• _Work instruction_
Write out exactly the lines from the one holding "Screen dimensions: 800x525" to the last line of the entries, both ends included and nothing else, without the pictures.

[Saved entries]
━━━━━━━━━━━━━━━━

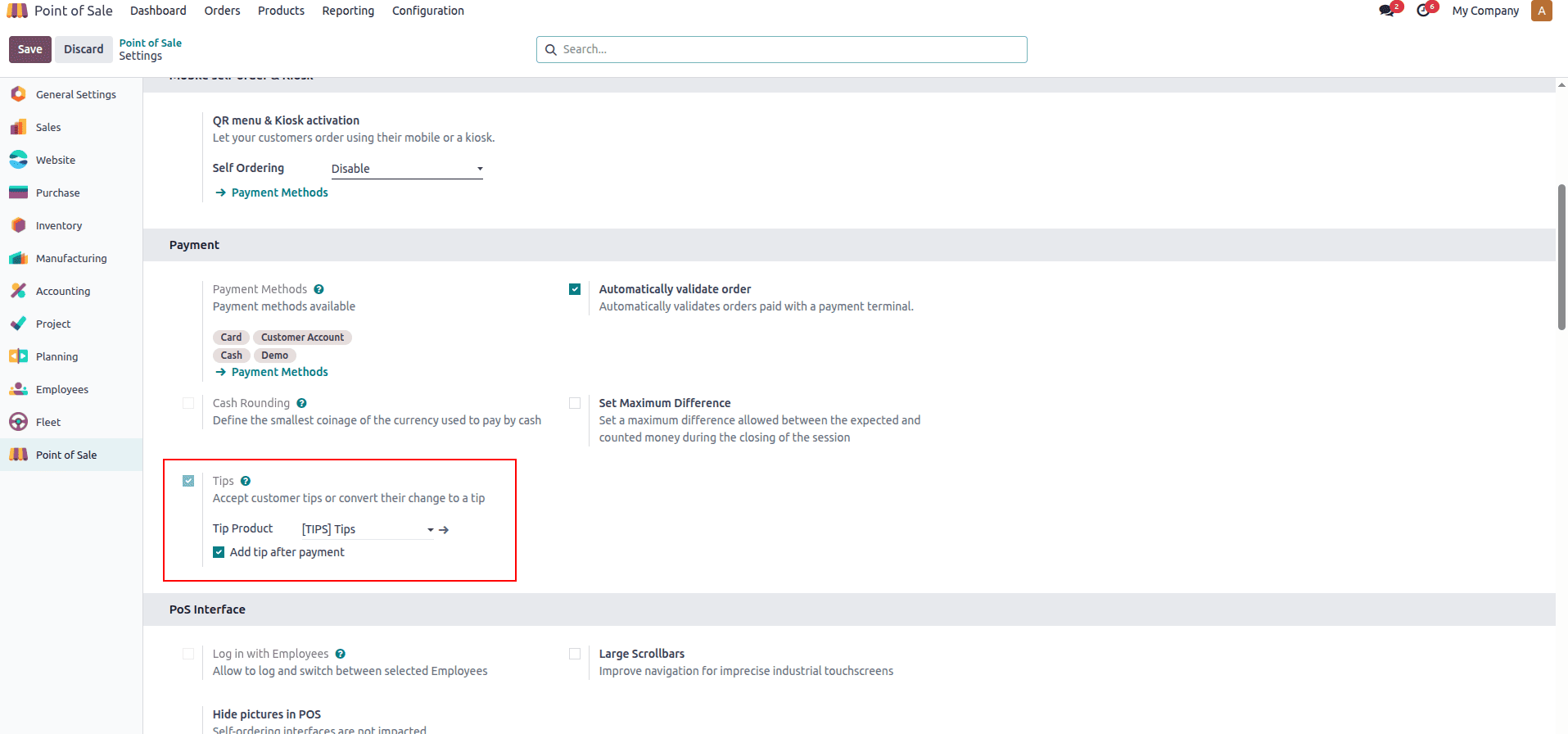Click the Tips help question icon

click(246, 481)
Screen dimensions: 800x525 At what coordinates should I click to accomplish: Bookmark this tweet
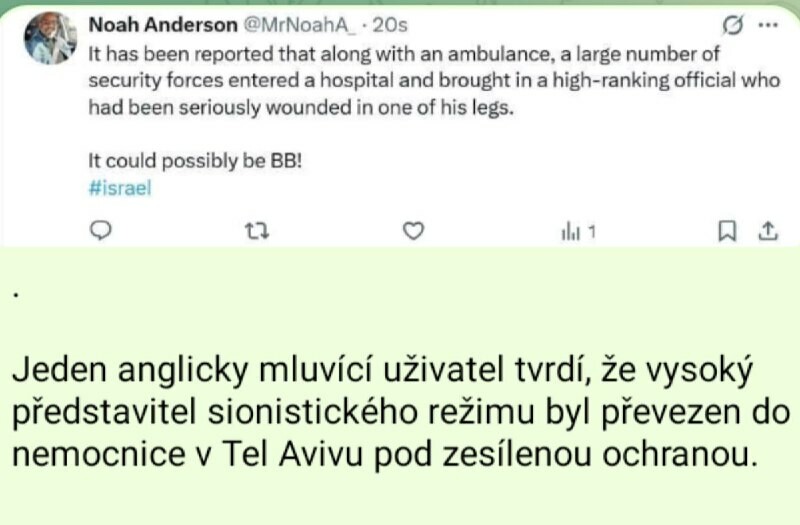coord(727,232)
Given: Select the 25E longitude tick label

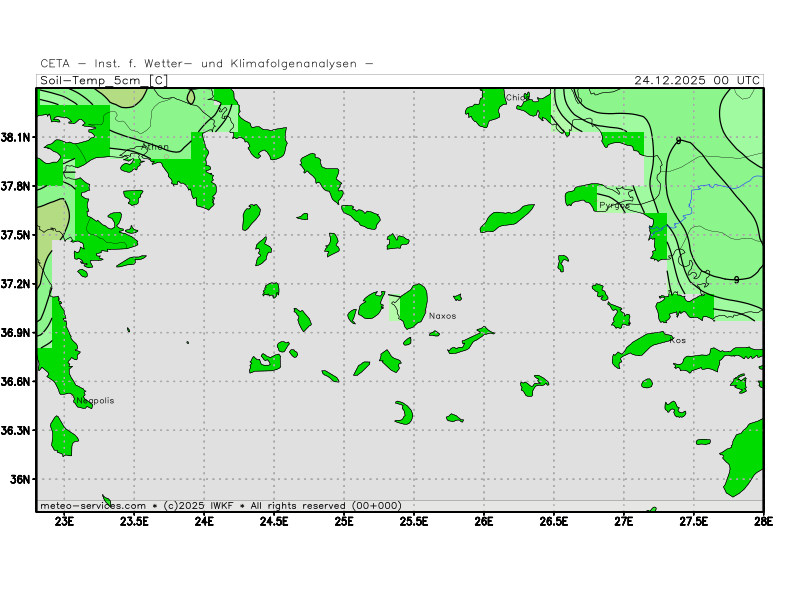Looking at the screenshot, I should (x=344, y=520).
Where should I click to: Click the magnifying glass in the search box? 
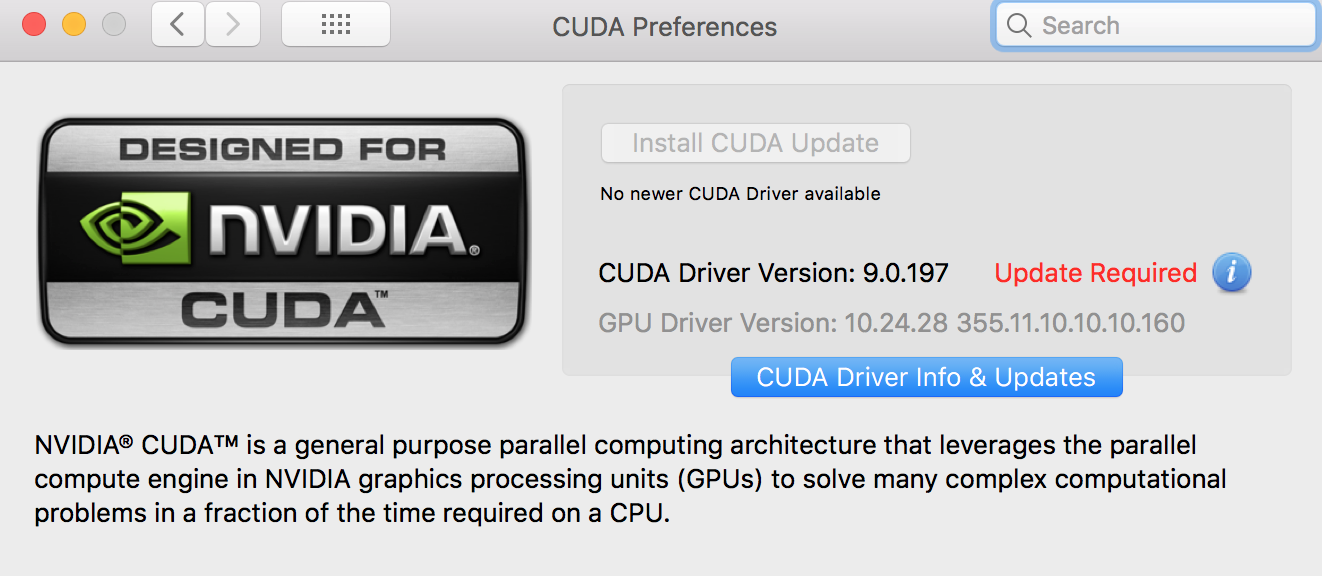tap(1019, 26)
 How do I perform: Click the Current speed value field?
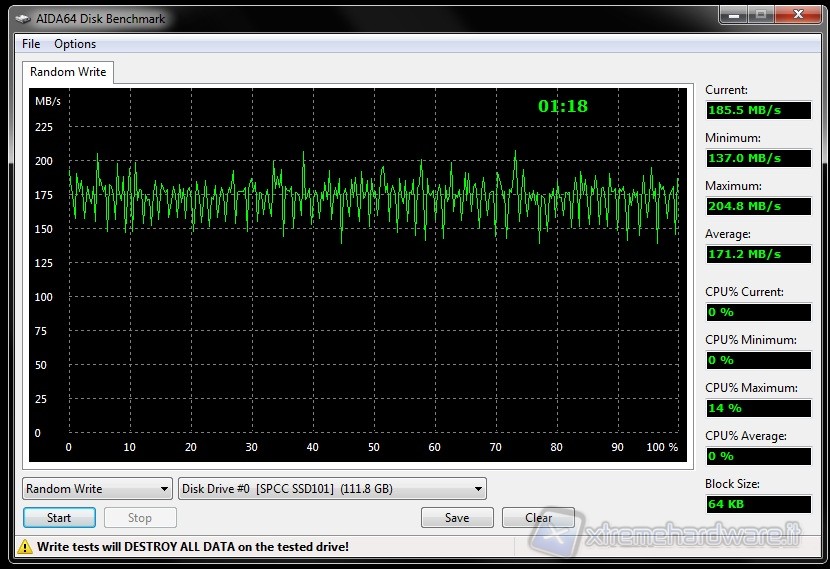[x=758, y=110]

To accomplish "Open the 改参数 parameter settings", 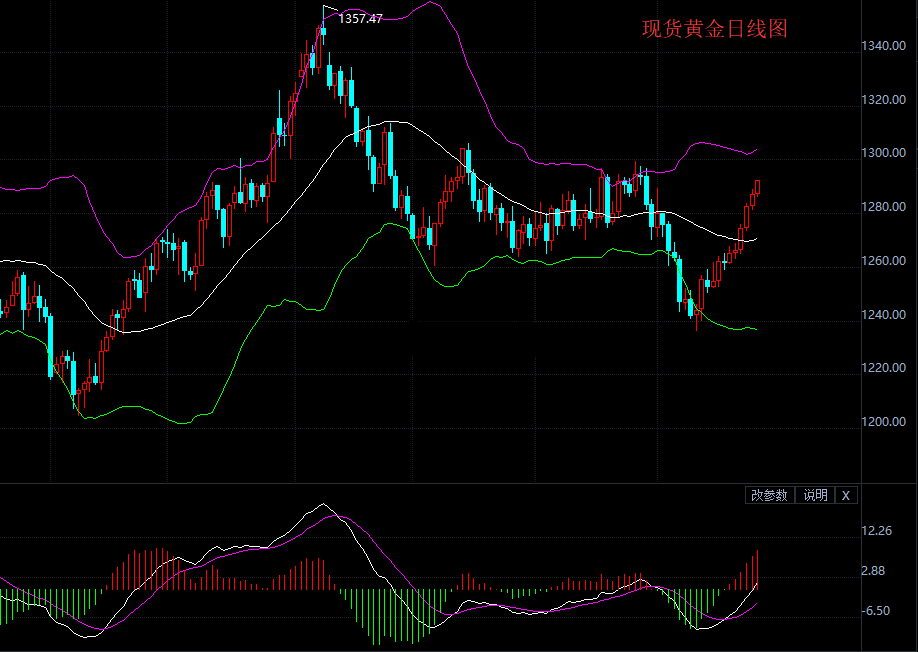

━━━━━━━━━━━━━━━━

• _Solved exercise_
Screen dimensions: 800x525 At what coordinates should I click to accomplish: Bookmark this tweet
coord(727,232)
Given: Select the 25E longitude tick label

Looking at the screenshot, I should (x=344, y=520).
Where should I click to: Click the magnifying glass in the search box? 
tap(1019, 26)
 How do I perform: Click the Current speed value field?
[x=758, y=110]

To accomplish "Open the 改参数 parameter settings", 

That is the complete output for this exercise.